Cosa sta succedendo a Tim

Author: Wired

Libera di correre” su un percorso che appare ricco di ostacoli da superare, magari sfruttando la vendita della rete fissa. Il consiglio di amministrazione di Tim ha approvato all’unanimità lo scorso 6 marzo il piano industriale per il triennio 2024-2026 presentato dall’ad Pietro Labriola e intitolato appunto Free to run.

Proprio la cessione dell’infrastruttura fissa, come si legge in una nota del gruppo, permetterà all’azienda di muoversi sul mercato con minori veicoli finanziari e regolatori e di operare concentrandosi di più sulle componenti industriali. In tale maniera, nonostante il contesto macroeconomico non dia certezze, Tim prevede “un significativo miglioramento di tutte le metriche economico finanziarie, mantenendo una solida struttura di capitale”.

Il piano industriale

In particolare, il gruppo prevede tra l’altro una crescita dei ricavi annua del 3% medio dai 14,4 miliardi di euro pro forma del 2023 e un aumento dell’8% annuo del margine operativo lordo after lease dai 3,5 miliardi di euro pro forma del 2023. Tim ha chiarito anche gli obiettivi delle singole unità aziendali. Tim Consumer lavorerà per aumentare i ricavi medi per utente dei settori fisso e mobile migliorando la convergenza dei clienti tra essi e per ottenerne di nuovi attraverso servizi per famiglie e piccole e medie imprese, anche attraverso partnership.

Tim Enterprise continuerà l’accelerazione dei ricavi da servizi, puntando in primis su un’ulteriore espansione nel mercato Ict, amplificata a sua volta da un posizionamento sui settori chiave per la crescita (cloud, IoT, cybersecurity). Per Tim Brasil è infine prevista un’ulteriore crescita dei ricavi e del margine operativo lordo, con una generazione di cassa in crescita in doppia cifra entro il 2026.

Il tonfo in Borsa

Gli ostacoli da superare e sono rappresentati però soprattutto dalle reazioni del mercato. Come sottolinea il Corriere della Sera, all’indomani del cda il gruppo delle telecomunicazioni è stato protagonista di una falsa partenza in Borsa. Sono state scambiate oltre 1,5 miliardi di azioni, pari a più del 7% del capitale della compagnia, e il titolo ha chiuso la giornata con un calo del 24%.

Le buone notizie per Tim, che si aspetta 14,2 miliardi di euro dalla vendita di NetCo e si pone un obiettivo di leva finanziaria per il 2026 di 1,6-1,7x, arrivano dal nord America. Come riporta l’agenzia Reuters, Canada Pension Plan Investments (Cpp) acquisirà una quota del 17,5% dello spin-off di Telecom Italia per un massimo di 2 miliardi di euro. L’investimento sarà effettuato attraverso il gruppo Optics Bidco, veicolo controllato da Kkr, il fondo che ha spuntato l’offerta per entrare nella società della rete della compagnia di telecomunicazioni.

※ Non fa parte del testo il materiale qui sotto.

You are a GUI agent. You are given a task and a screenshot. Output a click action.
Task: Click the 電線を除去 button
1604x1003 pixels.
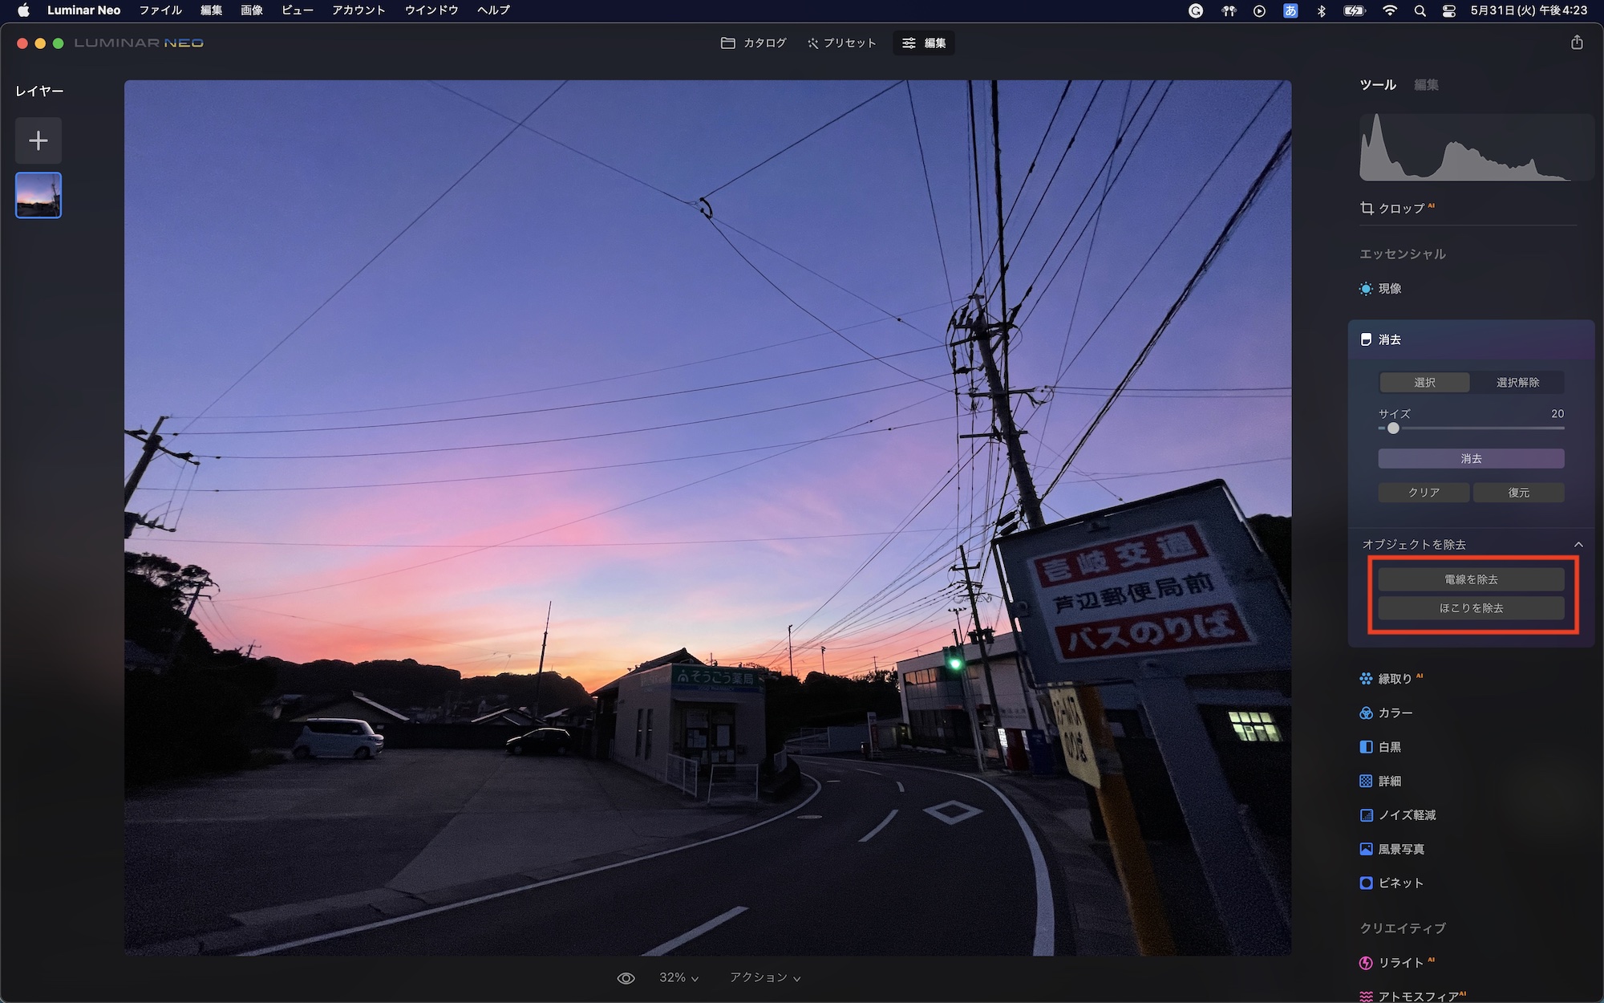(x=1471, y=579)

Fondato da Henry Kravis e George Roberts nel 1976 a New York, Kkr gestisce oggi circa 510 miliardi di patrimonio in 27 città diverse in 17 paesi sparsi su quattro continenti. Al 31 dicembre 2022 erano 127 le aziende in portafoglio nei suoi fondi di private equity e generavano in totale circa 288 miliardi di dollari di ricavi annuali. Tra queste figurano ByteDance, Epic Games, GetYourGuide, Marelli e Wella. In Italia, oltre che in Fibercop, ha già investito nella umbra Cmc Solutions, attiva nel settore degli imballaggi.